Nicholas Brendon, best known as Xander Harris is Buffy the Vampire Slayer, was getting ready for the last season of battling demons when Joss Whedon put pen to paper on his sci-fi spaghetti western. As he wrote the character of Mal Reynold’s he intended to offer the role to Brendon and wrote him accordingly. When the shooting schedules for BtVS and Firefly started to overlap Brendon had to decide between the two, and with a six year investment in BtVS already he elected to stay put. In the meanwhile Nathan Fillion campaigned heavily for the part, phoning the studio every day until he was made an offer.
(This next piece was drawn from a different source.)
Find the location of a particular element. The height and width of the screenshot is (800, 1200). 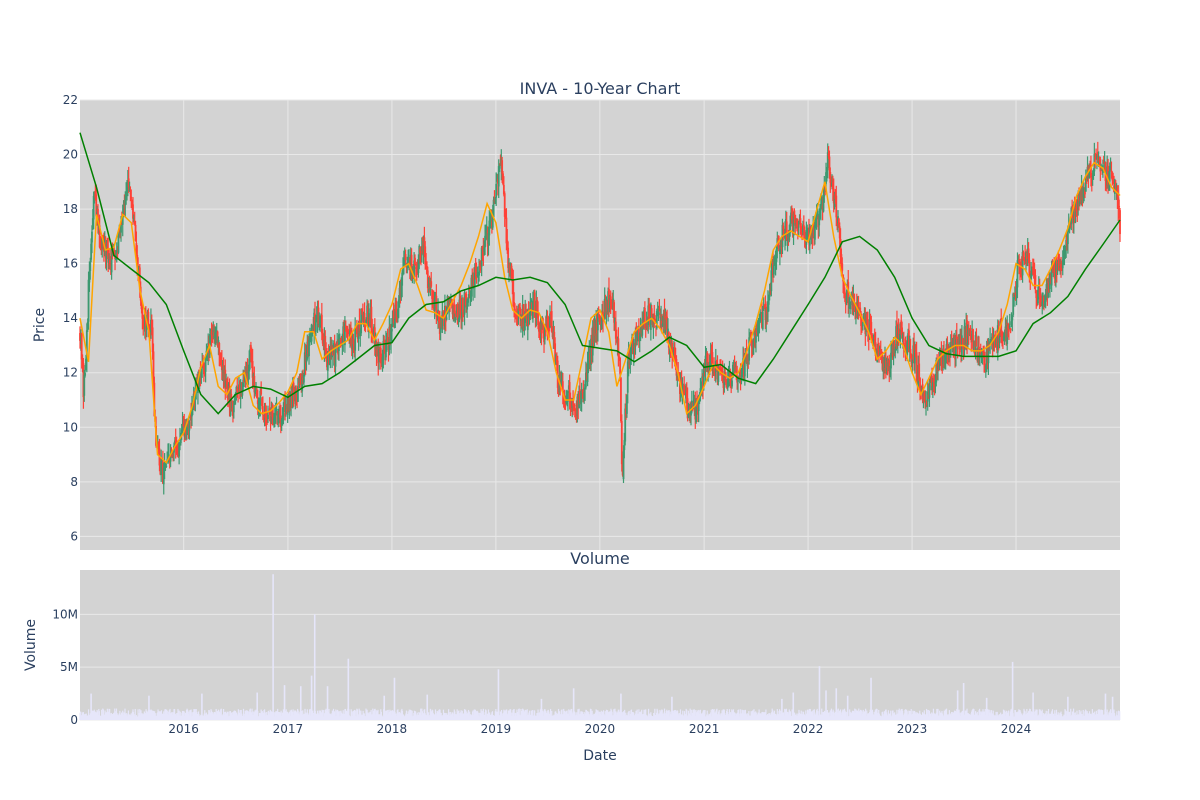

price-y-tick-label: 12 is located at coordinates (70, 373).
Now he’s remembered as the best smuggler with a spaceship ever seen on our screens (yes, I said it).
1. Indiana Jones
We’ve made plenty of mentions of ‘iconic’ characters in this article, but few characters fit the bill as well as the world’s most famous teacher. In the 30 years since his first adventure Indiana Jones has become the archetype adventurer. When people think of adventure it’s his fedora and whip that come to mind. There’s no doubt that a large part of the success of the character came from Harrison Ford’s easy charm. He comes across as down-to-Earth even when dabbling in the supernatural and performing death defying stunts. The character is a perfect combination of casting and writing. But it was almost this:
Whether Tom Selleck’s famous mustache was to be part of the role is unknown. What makes the story interesting is that director Steven Spielberg earmarked Harrison Ford for the fedora. Writer and producer George Lucas balked at the idea, having already worked with Ford in Star Wars, Empire Strikes Back and American Graffiti. Lucas was concerned that he would develop the reputation for working with Ford in every film, showing early signs that he doesn’t know what makes good cinema. Lucas put his foot down and Spielberg relented (conversationally this is how aliens wound up in the fourth Indy outing) and cast Tom Selleck. When CBS refused to release Selleck from his contract on Magnum PI to make the movie they fell back on the original choice of Harrison Ford. History was made.